To show pretext, Michas must present evidence from which we may infer that HCC did not, at the time of his discharge, honestly believe the reason they gave for firing him. Michas provides no evidence that HCC did not believe that it needed to cut costs where it could. Instead, Michas again wishes us to infer from the circumstantial evidence that a seemingly legitimate business decision was based on discriminatory motive. In the absence of any direct evidence, however, we will not second-guess the business decisions made by an employer.
Michas, 209 F.3d at 695; see also Hudson v. Chicago Transit Authority, 375 F.3d 552, 561 (7th Cir. 2004) (plaintiff failed to establish material issue of fact because he had not presented evidence sufficient to show the legitimate nondiscriminatory reason articulated by the employer was anything other than the reason for which he was terminated); Krchnavy v. Limagrain Genetics Corp., 294 F.3d 871, 876 (7th Cir. 2002) ("It was insufficient `for the employee to show that the employer acted incorrectly or undesirably by firing him'; instead `the employee must show that the employer did not honestly believe in the reasons it gave for firing him.'") (emphasis added); Guerrero v. Ashcroft, 253 F.3d 309, 314 (7th Cir. 2001) (requiring that plaintiff provide evidence that employer's failure to hire him was "a sham or not based in fact"); Logan v. Caterpillar, Inc., 246 F.3d 912, 920-21 (7th Cir. 2001) ("[P]retext is defined as `a lie, specifically a phony reason for some action. . . . In order to show pretext, however, `it is not enough for the plaintiff to simply assert that the acts for which ?he was terminated did not occur. . . . He must provide some evidence that the employer did not honestly believe the reasons given for his discharge.") (internal citation omitted).
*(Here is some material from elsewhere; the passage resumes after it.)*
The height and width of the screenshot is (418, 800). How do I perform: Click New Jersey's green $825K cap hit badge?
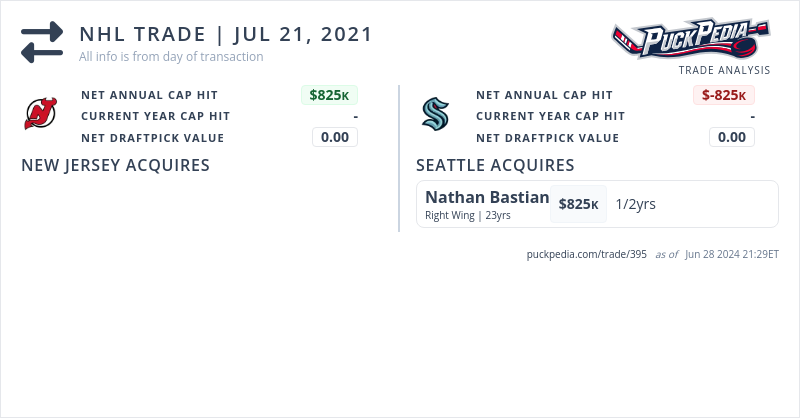tap(329, 95)
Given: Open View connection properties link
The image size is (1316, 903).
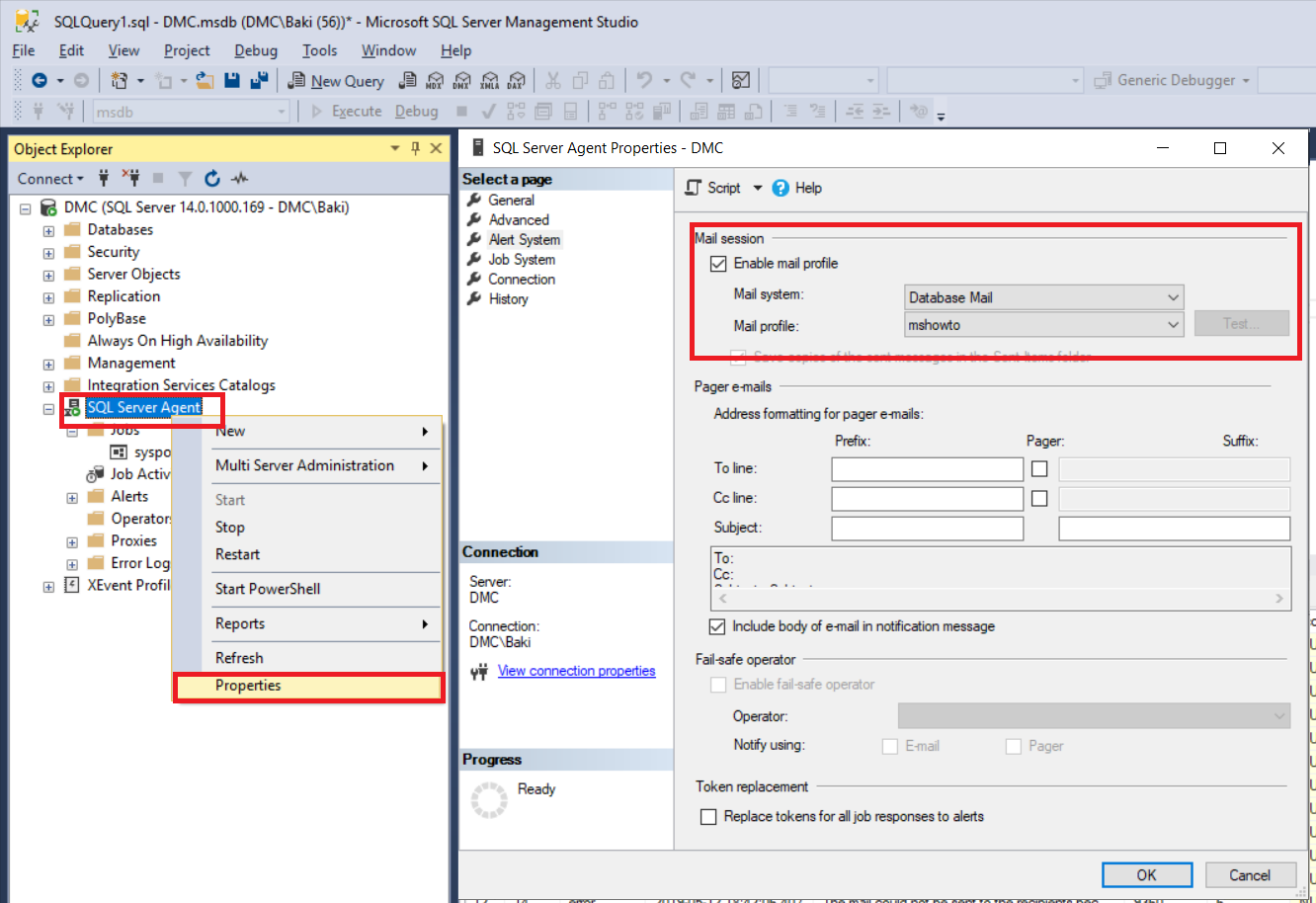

  Thus, it is insufficient that Plaintiff predictably (without evidence) denies that she engaged in "[a] pattern of unprofessional or disruptive behavior" (Pl.'s Fact Resp. ¶ 19); "treated patients or staff in an offensive and disrespectful manner" (Pl.'s Fact. Resp. ¶ 20); "became extremely hostile, rude and argumentative" toward her supervisors (Pl.'s Fact. Resp. ¶ 24); engaged in "conduct [that] was unacceptable or violated any claimed code of professional conduct" (Pl.'s Fact. Resp. ¶ 25); deserved a "written warning" for her misconduct (Pl.'s Fact. Resp. ¶ 29); or made any registration errors (Pl.'s Fact. Resp. ¶¶ 31). Plaintiff cannot meet her pretext burden through such facile denials or idiosyncratic opinions. See, e.g., Gustovich v. AT&T Communications, Inc., 972 F.2d 845, 848 (7th Cir. 1992) ("An employee's self-serving statements about his ability . . . are insufficient to contradict an employer's negative assessment of that ability," and "do nothing . . . to establish that the proffered reason is a pretext for discrimination."); see also Cichon v. Exelon Generation Co., No. 03-3724, 2005 U.S. App. LEXIS 4557, at *15 n. 8 (7th Cir. Mar. 21, 2005) (no support for plaintiff's allegations that he was the only supervisor discharged and that he was told he was the best candidate for the job other than plaintiff's "own self-serving and unauthenticated statements, which are insufficient to create a genuine issue of material fact"); Billups, 922 F.2d at 1303 (plaintiff's denial that the performance issues occurred and assertion that she had a good work record prior to the alleged incidents were "self-serving remarks standing alone [which] are insufficient to raise doubt as to the credence of the employer's explanation for termination"); Simmons v. Chicago Board of Education, 289 F.3d 488, 493-94 (7th Cir. 2002) (affirming summary judgment for employer where employee produced only his own affidavit contesting employer's articulated reason for termination, since "it is unclear why this affidavit, standing alone, should persuade a trier of fact that [the plaintiff's supervisor's] version of events, supported by [the three next superior supervisors] is unworthy of belief"); Williams v. Williams Electronics Inc., 856 F.2d 920, 924 (7th Cir. 1988) (employee's self-serving assertions regarding her work ability insufficient to create a genuine issue of material fact as to pretext).


  For these reasons, Resurrection respectfully requests that the Court reconsider the denial of its motion for summary judgment on Plaintiff's claims for discrimination.